The only feature I have found is that one has to have administrative privileges to mount ones volumes. This means that one is asked for ones administrative password on occasions as well as the volume password. There is a way round this by providing additional 'rights' specific to just this activity to a user (or group) by additions to the sudoer file. There is information on the Sudoers file and editing it at:
Because sudo is such a powerful program you must take care not to put anything formatted incorrectly in the file. To prevent any incorrect formatting getting into the file you should edit it using the command visudo run as root or by using sudo ( sudo visudo ). The default editor for visudo has changed to vi, a terminal editor, which is close to incomprehensible at least to those used to Windows so it is fortunate we only have single line to add!

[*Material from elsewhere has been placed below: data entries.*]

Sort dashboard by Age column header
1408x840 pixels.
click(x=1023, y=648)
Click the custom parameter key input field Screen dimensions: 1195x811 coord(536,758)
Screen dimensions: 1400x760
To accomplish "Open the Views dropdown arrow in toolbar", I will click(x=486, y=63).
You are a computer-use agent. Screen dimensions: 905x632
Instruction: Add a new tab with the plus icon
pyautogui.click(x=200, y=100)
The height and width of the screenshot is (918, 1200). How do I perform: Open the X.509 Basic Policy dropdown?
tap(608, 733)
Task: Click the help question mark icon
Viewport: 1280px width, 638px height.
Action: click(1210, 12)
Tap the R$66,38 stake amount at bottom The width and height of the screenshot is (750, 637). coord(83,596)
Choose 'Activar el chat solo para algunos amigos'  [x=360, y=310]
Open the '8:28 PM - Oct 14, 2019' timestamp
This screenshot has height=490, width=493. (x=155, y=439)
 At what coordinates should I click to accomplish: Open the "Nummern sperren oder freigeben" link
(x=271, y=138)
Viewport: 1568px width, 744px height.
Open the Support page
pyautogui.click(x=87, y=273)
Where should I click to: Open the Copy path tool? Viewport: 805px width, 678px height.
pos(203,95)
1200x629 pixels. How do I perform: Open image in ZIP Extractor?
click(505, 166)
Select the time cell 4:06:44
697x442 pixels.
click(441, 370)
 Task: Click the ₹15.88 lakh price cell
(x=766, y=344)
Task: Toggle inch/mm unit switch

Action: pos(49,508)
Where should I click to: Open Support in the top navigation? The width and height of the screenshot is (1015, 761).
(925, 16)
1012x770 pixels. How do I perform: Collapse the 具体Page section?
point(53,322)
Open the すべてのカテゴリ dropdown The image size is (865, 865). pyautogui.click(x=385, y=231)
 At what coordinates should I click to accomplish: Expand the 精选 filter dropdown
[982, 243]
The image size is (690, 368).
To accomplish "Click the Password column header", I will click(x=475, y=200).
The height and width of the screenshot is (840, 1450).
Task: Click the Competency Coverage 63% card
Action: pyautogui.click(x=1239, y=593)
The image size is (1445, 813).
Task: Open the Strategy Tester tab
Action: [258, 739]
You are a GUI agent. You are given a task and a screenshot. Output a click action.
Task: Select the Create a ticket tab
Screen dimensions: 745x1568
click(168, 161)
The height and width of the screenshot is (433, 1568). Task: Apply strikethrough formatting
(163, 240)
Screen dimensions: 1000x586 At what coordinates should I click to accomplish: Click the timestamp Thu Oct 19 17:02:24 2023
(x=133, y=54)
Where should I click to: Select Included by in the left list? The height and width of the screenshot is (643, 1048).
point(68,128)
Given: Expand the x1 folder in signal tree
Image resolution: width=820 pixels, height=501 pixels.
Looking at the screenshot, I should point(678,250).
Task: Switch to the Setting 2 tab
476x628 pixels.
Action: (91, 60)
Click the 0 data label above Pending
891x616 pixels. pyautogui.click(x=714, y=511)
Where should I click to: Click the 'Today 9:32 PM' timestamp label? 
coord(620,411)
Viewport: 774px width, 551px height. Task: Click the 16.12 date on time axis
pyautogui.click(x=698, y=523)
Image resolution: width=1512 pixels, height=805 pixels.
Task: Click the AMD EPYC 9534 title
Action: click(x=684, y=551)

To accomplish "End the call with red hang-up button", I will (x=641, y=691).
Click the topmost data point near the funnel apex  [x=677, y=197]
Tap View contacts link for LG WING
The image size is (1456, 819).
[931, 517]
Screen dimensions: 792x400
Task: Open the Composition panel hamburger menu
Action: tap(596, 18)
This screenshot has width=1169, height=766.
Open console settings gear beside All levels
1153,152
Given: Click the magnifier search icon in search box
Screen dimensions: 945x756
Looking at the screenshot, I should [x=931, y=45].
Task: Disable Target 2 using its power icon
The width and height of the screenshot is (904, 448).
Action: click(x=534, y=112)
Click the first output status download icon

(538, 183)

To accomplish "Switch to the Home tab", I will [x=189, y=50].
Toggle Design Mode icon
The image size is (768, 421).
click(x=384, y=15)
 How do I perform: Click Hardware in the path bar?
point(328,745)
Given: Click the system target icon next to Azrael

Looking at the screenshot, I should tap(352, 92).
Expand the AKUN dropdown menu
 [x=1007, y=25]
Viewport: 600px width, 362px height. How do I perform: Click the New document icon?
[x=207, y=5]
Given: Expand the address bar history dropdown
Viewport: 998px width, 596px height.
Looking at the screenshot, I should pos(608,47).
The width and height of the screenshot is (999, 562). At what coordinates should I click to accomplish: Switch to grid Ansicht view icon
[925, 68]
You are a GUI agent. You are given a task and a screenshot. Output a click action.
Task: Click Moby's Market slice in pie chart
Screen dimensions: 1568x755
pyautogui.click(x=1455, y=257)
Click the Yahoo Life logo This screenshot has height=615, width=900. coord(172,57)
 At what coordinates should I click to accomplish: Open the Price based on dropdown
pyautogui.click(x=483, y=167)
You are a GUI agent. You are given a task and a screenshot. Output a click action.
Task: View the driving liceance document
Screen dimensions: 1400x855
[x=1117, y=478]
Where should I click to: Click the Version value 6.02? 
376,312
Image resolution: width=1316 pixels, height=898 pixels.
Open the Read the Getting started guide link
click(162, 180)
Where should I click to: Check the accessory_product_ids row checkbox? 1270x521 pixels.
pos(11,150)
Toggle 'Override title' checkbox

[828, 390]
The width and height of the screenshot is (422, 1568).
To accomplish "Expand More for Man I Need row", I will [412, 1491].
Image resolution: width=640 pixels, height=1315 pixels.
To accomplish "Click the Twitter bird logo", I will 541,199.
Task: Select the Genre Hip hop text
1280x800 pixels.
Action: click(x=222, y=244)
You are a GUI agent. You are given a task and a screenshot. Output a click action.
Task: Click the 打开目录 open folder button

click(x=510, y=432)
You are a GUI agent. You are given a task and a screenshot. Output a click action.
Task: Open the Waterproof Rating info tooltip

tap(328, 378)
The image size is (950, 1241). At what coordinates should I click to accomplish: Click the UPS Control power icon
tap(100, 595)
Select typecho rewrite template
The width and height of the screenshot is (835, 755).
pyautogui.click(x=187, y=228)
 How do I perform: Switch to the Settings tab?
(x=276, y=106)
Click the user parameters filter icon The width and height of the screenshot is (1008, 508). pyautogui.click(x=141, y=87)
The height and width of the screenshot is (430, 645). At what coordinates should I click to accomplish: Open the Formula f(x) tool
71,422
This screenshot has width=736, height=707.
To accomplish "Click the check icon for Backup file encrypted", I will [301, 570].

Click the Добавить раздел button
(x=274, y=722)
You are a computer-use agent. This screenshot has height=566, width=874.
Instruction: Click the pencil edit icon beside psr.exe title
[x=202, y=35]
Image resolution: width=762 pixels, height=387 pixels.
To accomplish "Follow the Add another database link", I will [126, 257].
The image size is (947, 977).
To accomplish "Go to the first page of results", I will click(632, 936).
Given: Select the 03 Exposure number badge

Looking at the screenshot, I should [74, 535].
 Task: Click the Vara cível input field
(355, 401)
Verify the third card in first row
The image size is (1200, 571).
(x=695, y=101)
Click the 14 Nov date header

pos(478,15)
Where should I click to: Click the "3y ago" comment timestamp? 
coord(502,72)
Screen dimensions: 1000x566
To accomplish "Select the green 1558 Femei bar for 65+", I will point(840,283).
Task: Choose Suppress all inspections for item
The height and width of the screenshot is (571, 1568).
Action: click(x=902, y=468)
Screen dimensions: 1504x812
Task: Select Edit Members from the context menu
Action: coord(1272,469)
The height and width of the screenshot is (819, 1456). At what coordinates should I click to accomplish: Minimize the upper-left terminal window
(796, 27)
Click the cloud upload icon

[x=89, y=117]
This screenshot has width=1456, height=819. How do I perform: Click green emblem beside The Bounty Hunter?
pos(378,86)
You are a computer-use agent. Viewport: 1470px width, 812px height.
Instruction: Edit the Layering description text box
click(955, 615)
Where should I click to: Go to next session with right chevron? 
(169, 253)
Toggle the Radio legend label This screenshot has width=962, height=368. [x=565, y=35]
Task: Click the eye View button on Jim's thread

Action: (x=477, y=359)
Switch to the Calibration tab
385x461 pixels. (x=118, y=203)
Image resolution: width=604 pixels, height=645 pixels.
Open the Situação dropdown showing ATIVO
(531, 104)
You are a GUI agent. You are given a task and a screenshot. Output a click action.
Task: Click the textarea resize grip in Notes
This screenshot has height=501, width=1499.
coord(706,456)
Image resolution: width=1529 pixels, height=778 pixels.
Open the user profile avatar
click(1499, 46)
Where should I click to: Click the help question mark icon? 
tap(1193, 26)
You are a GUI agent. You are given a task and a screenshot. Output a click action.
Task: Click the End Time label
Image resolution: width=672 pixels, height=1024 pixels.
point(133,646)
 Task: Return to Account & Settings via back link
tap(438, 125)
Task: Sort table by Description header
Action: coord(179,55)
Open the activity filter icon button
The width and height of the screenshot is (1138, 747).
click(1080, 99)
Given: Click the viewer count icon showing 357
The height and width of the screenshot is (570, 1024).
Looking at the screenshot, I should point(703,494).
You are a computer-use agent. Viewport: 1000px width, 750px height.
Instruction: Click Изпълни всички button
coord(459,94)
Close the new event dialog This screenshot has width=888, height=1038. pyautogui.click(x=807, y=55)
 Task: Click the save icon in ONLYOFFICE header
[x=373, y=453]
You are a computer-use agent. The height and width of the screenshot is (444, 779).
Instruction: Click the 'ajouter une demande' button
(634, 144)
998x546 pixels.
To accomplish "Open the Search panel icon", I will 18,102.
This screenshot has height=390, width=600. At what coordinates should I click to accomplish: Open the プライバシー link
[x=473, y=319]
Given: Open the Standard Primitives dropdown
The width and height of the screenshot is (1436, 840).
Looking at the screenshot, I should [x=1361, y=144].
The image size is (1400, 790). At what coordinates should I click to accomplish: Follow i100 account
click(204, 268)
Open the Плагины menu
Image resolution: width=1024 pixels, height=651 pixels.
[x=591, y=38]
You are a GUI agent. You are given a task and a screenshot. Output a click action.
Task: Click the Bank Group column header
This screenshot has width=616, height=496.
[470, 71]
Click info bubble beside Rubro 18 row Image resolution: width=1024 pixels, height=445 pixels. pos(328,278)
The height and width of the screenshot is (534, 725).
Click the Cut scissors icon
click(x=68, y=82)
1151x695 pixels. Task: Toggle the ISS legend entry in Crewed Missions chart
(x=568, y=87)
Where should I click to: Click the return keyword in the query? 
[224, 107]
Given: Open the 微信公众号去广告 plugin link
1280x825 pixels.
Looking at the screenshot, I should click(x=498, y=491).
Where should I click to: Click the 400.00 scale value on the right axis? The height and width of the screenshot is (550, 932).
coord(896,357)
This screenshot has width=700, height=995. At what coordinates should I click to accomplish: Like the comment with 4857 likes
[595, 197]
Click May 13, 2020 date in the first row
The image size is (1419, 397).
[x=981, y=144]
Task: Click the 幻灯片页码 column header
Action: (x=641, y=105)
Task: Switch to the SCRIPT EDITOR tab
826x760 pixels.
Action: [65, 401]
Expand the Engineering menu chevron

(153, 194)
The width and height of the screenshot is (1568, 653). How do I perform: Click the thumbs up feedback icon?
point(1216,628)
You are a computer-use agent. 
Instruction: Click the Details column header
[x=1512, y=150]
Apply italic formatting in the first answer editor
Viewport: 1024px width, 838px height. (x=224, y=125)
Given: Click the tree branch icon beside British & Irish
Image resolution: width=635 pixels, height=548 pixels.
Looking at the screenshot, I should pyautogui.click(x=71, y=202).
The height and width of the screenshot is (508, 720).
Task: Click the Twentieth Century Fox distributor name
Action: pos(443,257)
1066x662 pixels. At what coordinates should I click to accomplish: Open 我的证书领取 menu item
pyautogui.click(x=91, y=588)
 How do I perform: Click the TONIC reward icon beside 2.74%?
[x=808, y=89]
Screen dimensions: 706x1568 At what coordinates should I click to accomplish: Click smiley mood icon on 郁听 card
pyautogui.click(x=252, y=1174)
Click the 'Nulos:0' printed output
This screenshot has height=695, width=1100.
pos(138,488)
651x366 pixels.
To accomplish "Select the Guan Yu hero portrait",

You launch visudo in a terminal
There are now two ways to proceed, if you have a lot of users then it is worth creating a group, changing veracrypt to be a member of that group and adding all the users that need veracrypt to that group. You then use sudoer to giving group members the 'rights' to use it without a password. See:
If you only have one or two users then it is easier to give them individual rights by adding a line(s) to the configuration file by launching visudo in a terminal and appending one of the following lines for either a single user (replace USERNAME with your username) or a group called veracrypt (the last option is brute force and gives everyone access) :
USERNAME ALL = (root) NOPASSWD:/usr/bin/veracrypt
%veracrypt ALL = (root) NOPASSWD:/usr/bin/veracrypt
Type the line carefully and CHECK - there is no cut and paste into Visudo
Save by Cntr O and exit by Cntr X - if there are errors there will be a message and a request what to do in the terminal.
I have used it both the simple way and by creating a group called truecrypt or veracrypt.
The combination of techniques above keep my data and email communications secure on the desktop and whilst mobile under Windows and Linux. I have found a similar program to Truecrypt which runs on my XDA Exec Pocket PC called Cryptainer PPC LE, an Encryption program providing a virtual encrypted and compressed drive of up to 2 Mbytes in its free version for the Pocket PC. The matching free Windows version is limited to 25 Mbyte containers and it is not available for Linux hence my choice at the time of TrueCrypt. If you only have Windows and Pocket PCs then you should try both as it may be a better choice for you.